You should also remove the doors, trunk, hood, bumpers, fenders, and mirrors because these parts should be sanded and painted separately. Basically, you want to strip the car down to only the body and frame. Before sending your car to paint you should remove the engine, transmission, air conditioner, and other mechanical parts located under the hood because the engine bay will be painted as well.

Bodywork
As you begin to strip the old paint from your classic car you are likely to find old bodywork and rust. All old bondo should be removed and areas of damage will need to be repaired. Most body fillers can be removed with sandpaper but rusty areas may have to be treated or replaced depending on how bad they are. If you are not comfortable doing bodywork yourself, or you want it to come out professionally you should take your car to a body and paint shop.

Of course, you can still save a lot of money by doing the prep yourself and remove all the old bondo before you send your classic car out to the shop. Getting the body fixed right the first time will save you money on future repairs and will last longer than bad work. Bodywork is more than just repairing a damaged area and it takes a certain amount of skill and an eye for detail to get it right.

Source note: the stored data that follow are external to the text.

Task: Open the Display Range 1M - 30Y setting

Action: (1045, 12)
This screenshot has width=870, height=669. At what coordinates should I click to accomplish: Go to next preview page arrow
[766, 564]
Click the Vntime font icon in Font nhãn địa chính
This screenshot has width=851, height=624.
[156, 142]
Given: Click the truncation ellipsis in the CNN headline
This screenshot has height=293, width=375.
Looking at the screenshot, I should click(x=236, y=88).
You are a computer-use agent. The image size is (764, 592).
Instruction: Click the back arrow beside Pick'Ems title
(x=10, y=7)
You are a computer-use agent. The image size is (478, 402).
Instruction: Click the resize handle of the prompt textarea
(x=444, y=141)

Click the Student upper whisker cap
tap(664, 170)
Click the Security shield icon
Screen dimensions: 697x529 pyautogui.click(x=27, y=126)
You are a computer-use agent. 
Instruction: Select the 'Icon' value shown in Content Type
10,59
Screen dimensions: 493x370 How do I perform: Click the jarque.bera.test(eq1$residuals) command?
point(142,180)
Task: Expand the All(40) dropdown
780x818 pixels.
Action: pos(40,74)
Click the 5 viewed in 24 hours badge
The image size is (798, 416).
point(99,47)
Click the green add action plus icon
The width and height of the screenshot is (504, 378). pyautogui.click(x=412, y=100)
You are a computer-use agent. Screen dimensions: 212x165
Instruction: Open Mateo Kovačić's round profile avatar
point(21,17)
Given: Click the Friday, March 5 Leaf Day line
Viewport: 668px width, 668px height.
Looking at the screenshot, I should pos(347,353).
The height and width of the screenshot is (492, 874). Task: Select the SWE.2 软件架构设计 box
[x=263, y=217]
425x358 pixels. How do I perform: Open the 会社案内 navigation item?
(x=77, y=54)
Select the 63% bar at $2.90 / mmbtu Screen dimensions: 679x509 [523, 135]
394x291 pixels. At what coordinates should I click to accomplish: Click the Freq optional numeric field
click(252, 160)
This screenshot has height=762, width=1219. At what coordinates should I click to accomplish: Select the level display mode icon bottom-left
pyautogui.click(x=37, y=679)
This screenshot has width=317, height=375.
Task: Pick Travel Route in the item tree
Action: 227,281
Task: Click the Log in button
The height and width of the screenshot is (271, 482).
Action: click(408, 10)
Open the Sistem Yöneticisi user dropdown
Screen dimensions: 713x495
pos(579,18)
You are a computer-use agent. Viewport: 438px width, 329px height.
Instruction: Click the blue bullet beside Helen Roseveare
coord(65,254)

If you can do bodywork, apply and sand the body filler in thin layers. It is harder to remove excess bondo than it is to add more. You may have to repeat the process 3-4 times, or until the surface is level and smooth. Once you achieve the desired look, seal the surface with glaze specifically made for body filler, and sand until smooth. Areas of rust may have to be replaced or repaired. Unless you are really good at welding new sheet metal, or priming and repairing rust holes you should take your car to a body repair shop to have rusty areas fixed. Surface rust can be treated easily using store bought chemicals and spray primers. If parts like floor pans and exhaust pipes are rusty now would be a good time to remove and have them replaced.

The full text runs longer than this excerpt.